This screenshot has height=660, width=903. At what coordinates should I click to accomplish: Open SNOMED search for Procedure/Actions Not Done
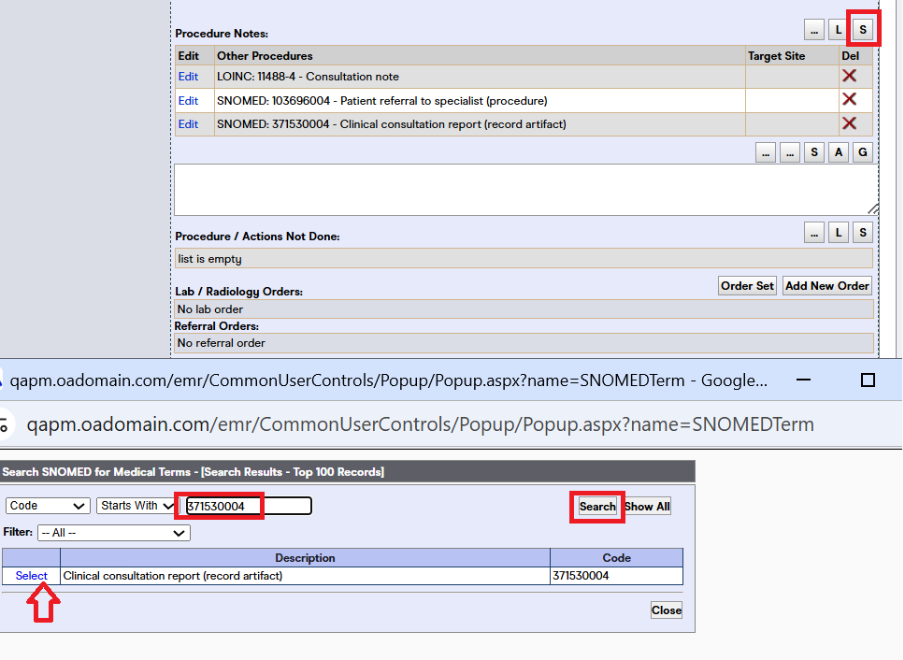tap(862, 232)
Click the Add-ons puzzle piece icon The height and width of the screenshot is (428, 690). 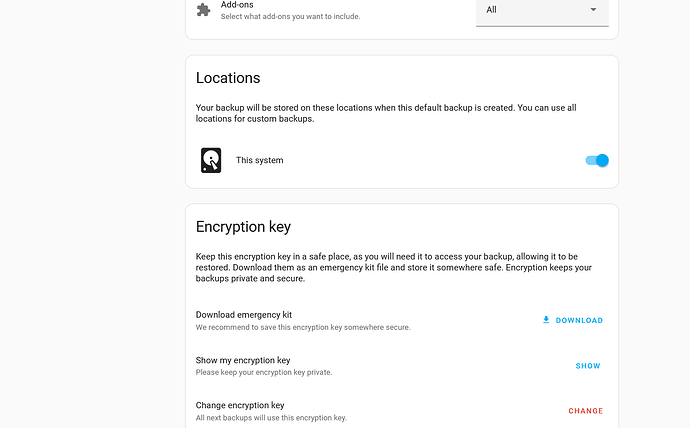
------------------------------------
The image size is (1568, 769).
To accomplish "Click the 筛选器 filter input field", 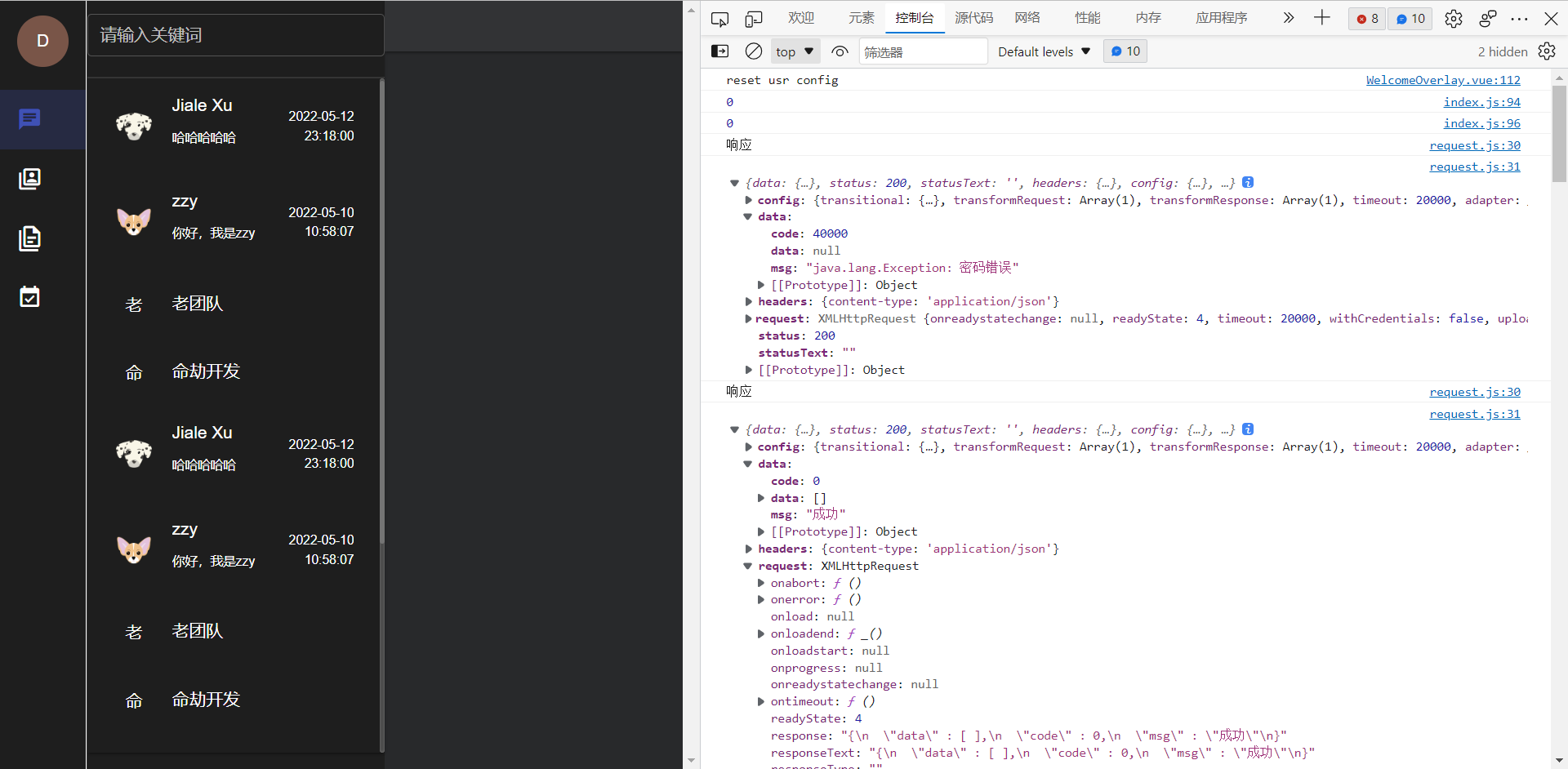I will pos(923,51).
------------------------------------
## Your objective
Reproduce the listing from the line with "This screenshot has" to the line with "Click the Add-ons", swapping "screenshot" for "screen image" and changing nothing else. Omit the pictures.

## Correct answer
This screen image has height=660, width=903. At what coordinates should I click to accomplish: Open SNOMED search for Procedure/Actions Not Done
tap(862, 232)
Click the Add-ons puzzle piece icon The height and width of the screen image is (428, 690). 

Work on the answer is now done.